═══ Task inputs
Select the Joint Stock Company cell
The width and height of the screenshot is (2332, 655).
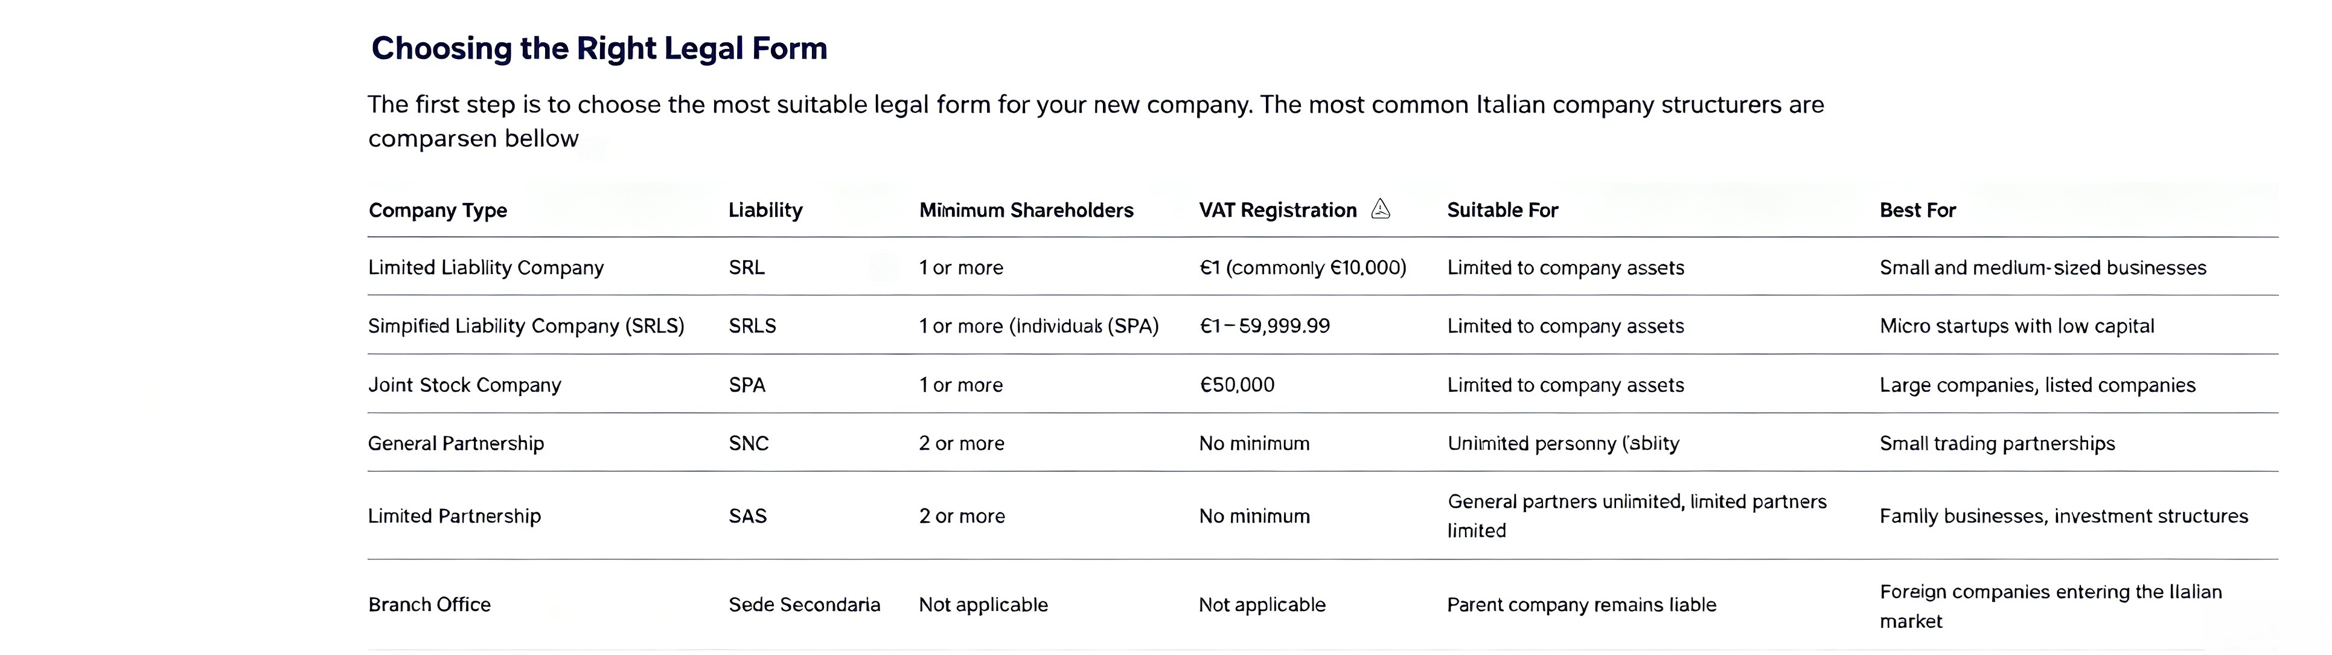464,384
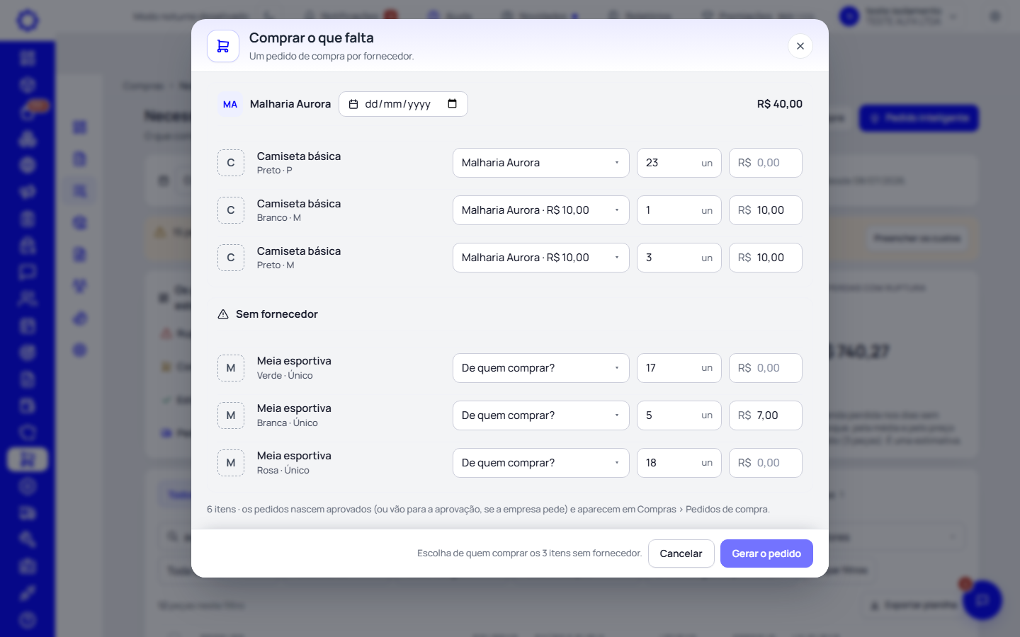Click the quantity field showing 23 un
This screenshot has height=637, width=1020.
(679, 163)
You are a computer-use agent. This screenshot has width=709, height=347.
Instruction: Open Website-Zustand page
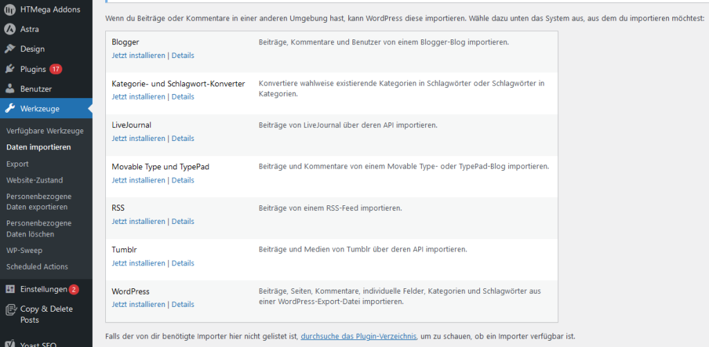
══════
(Challenge):
Present every line of the records above as a Markdown table with the columns Row and Text, numbering the rows and skipping blank lines. Omit the pictures.

(Exercise response):
| Row | Text |
|---|---|
| 1 | Select the Joint Stock Company cell |
| 2 | The width and height of the screenshot is (2332, 655). |
| 3 | 464,384 |
| 4 | Click the quantity field showing 23 un |
| 5 | This screenshot has height=637, width=1020. |
| 6 | (679, 163) |
| 7 | You are a computer-use agent. This screenshot has width=709, height=347. |
| 8 | Instruction: Open Website-Zustand page |